> **Record excerpts**:
◇ ◇ ◇

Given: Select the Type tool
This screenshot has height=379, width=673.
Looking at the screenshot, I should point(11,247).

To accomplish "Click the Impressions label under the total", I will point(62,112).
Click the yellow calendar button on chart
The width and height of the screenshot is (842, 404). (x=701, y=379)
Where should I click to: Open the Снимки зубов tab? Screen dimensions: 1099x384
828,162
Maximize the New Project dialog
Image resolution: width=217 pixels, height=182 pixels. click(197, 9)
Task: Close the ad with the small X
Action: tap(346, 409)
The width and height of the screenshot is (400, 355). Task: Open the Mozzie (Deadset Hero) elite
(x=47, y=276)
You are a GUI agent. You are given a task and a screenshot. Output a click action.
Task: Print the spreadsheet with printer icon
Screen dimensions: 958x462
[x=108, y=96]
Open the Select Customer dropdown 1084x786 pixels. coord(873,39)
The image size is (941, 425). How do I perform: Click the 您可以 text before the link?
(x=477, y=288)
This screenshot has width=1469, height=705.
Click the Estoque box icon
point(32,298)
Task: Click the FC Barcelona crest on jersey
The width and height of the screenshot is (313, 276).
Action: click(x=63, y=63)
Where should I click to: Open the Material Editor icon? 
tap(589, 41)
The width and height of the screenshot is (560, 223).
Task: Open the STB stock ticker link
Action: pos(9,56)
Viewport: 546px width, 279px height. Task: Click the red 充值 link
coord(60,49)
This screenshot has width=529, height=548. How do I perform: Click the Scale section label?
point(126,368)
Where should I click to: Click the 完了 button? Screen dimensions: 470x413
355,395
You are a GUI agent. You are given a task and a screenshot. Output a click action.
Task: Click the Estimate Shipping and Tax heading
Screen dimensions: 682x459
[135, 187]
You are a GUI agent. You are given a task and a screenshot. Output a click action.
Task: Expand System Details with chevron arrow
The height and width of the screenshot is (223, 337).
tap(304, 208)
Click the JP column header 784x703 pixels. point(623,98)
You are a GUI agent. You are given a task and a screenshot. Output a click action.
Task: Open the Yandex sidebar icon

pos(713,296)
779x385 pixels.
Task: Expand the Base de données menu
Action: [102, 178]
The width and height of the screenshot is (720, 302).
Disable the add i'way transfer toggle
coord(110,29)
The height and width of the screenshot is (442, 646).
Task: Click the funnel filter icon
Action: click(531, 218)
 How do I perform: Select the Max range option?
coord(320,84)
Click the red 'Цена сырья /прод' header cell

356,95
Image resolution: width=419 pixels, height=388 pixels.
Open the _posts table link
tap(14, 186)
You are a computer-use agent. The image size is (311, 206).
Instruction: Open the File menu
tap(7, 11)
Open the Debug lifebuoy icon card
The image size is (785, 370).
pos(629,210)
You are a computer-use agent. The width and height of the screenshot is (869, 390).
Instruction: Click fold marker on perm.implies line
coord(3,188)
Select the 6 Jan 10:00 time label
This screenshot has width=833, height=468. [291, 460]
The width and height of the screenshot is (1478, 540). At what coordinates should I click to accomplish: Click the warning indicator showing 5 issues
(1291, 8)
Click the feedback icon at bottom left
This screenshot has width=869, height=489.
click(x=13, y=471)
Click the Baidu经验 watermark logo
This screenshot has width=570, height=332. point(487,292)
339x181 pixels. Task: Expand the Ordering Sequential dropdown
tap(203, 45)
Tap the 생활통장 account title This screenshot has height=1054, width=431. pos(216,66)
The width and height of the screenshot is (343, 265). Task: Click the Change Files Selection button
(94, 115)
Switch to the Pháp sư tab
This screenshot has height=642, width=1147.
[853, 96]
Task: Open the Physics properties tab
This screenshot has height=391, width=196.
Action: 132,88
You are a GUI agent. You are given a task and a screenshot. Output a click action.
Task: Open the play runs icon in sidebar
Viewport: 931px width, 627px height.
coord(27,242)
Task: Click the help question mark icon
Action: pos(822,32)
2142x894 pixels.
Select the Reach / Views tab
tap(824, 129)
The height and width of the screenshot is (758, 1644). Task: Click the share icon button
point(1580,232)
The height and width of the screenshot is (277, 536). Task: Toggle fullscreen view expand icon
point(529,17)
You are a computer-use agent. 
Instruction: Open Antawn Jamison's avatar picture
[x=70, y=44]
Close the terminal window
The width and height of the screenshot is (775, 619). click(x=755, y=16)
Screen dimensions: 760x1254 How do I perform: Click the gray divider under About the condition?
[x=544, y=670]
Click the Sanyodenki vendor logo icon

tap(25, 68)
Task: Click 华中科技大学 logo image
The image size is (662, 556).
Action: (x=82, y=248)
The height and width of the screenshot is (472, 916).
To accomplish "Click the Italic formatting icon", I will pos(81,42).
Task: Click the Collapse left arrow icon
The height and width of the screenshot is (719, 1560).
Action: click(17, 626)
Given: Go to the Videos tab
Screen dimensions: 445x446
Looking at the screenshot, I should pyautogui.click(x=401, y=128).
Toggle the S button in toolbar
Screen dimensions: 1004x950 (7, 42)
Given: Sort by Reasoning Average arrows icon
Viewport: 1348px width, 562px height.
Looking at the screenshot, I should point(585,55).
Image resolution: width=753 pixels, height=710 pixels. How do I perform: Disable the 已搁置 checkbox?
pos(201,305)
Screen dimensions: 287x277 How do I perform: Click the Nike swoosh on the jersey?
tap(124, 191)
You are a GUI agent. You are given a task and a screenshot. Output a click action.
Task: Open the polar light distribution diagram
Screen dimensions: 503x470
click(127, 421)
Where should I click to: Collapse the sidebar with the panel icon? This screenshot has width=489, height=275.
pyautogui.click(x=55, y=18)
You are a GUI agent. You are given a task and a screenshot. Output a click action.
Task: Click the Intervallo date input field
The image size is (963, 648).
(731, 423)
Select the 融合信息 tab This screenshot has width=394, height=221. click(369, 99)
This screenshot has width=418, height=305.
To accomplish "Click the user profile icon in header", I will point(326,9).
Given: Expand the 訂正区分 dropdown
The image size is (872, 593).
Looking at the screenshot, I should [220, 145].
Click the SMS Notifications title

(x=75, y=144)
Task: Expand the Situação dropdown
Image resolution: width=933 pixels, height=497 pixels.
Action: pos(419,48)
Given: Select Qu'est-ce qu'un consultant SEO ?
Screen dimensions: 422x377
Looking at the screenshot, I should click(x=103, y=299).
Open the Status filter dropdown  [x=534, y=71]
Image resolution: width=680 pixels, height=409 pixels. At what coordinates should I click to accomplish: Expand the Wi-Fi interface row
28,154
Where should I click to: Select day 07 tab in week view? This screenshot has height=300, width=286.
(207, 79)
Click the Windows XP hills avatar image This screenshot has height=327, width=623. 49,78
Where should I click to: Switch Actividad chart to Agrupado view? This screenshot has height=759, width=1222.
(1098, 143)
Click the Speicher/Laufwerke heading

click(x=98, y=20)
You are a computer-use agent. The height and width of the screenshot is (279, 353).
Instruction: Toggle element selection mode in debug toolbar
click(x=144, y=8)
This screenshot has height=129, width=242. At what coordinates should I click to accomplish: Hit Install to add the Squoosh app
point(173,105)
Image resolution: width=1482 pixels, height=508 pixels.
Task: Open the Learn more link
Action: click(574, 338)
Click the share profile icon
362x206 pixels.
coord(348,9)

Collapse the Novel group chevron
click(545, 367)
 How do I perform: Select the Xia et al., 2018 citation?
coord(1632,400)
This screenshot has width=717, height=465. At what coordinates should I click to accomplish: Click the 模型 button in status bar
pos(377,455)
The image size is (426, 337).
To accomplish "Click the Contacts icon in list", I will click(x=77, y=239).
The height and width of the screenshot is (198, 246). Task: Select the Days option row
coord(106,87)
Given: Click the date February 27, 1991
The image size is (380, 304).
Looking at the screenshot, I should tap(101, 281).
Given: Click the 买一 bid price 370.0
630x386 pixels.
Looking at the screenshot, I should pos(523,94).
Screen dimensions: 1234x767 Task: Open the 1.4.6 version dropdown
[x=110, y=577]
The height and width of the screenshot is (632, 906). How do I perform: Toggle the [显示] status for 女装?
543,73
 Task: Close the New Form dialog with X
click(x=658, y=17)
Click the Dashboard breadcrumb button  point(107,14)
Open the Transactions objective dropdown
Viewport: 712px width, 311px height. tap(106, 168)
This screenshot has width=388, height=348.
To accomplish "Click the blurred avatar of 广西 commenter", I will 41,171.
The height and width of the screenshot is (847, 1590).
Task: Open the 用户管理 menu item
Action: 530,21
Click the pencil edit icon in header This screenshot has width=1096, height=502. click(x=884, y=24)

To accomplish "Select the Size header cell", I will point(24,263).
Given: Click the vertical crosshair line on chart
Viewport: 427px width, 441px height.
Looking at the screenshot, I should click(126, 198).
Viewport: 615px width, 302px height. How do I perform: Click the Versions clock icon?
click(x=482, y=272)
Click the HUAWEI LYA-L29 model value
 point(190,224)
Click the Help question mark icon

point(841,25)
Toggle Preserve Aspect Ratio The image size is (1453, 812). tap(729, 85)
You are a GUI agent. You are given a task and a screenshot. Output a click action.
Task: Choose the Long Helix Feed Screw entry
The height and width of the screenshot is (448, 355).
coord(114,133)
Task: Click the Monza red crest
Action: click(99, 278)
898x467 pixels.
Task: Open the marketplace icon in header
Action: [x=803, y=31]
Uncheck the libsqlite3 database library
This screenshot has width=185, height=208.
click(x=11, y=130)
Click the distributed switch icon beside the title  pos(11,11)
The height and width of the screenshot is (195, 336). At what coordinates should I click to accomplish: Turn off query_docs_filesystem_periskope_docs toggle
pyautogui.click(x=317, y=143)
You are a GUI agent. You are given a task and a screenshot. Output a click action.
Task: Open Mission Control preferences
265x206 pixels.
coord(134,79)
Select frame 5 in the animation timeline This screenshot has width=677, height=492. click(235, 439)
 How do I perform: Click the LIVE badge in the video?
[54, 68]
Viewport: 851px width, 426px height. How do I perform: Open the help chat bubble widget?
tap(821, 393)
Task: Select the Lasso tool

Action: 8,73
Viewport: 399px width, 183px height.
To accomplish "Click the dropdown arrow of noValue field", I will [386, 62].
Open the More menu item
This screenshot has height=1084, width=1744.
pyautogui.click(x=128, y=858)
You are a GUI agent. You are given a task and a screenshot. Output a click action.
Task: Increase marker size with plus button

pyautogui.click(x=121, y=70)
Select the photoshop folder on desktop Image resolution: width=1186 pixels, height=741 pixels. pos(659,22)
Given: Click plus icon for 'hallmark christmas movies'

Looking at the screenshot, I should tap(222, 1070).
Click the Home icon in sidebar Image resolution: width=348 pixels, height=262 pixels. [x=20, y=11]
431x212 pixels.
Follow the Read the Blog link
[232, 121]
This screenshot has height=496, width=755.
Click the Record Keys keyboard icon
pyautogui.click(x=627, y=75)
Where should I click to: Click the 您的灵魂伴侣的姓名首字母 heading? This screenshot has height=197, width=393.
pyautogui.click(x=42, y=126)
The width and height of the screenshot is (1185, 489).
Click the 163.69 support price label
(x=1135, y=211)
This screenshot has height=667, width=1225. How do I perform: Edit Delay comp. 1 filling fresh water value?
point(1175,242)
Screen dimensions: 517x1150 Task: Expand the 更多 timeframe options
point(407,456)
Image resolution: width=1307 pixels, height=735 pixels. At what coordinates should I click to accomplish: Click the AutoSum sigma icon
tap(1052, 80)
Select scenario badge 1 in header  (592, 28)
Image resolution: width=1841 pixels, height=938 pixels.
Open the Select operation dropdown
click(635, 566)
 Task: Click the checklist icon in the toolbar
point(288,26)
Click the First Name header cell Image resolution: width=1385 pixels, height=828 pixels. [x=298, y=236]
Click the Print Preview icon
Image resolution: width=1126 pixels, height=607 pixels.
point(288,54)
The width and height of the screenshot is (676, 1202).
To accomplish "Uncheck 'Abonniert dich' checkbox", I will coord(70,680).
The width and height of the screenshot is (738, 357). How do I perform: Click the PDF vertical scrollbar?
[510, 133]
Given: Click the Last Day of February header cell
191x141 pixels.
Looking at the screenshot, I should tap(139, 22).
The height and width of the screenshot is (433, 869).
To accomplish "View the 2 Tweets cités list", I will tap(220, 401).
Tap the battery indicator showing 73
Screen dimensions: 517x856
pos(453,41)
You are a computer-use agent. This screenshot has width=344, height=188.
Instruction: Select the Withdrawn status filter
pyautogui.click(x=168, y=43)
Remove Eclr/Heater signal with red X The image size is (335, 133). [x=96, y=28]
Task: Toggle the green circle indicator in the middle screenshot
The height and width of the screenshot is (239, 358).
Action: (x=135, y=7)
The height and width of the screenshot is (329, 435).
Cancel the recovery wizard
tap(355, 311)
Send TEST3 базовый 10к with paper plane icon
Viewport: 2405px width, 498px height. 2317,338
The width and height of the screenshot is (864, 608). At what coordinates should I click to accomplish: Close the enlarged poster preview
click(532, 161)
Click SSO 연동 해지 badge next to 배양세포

◇ ◇ ◇

> **What you are asked to do**: The response should consist only of the lines from the one containing "Cancel the recovery wizard" to the end of the material above, both included.

> **Solution to this exercise**:
Cancel the recovery wizard
tap(355, 311)
Send TEST3 базовый 10к with paper plane icon
Viewport: 2405px width, 498px height. 2317,338
The width and height of the screenshot is (864, 608). At what coordinates should I click to accomplish: Close the enlarged poster preview
click(532, 161)
Click SSO 연동 해지 badge next to 배양세포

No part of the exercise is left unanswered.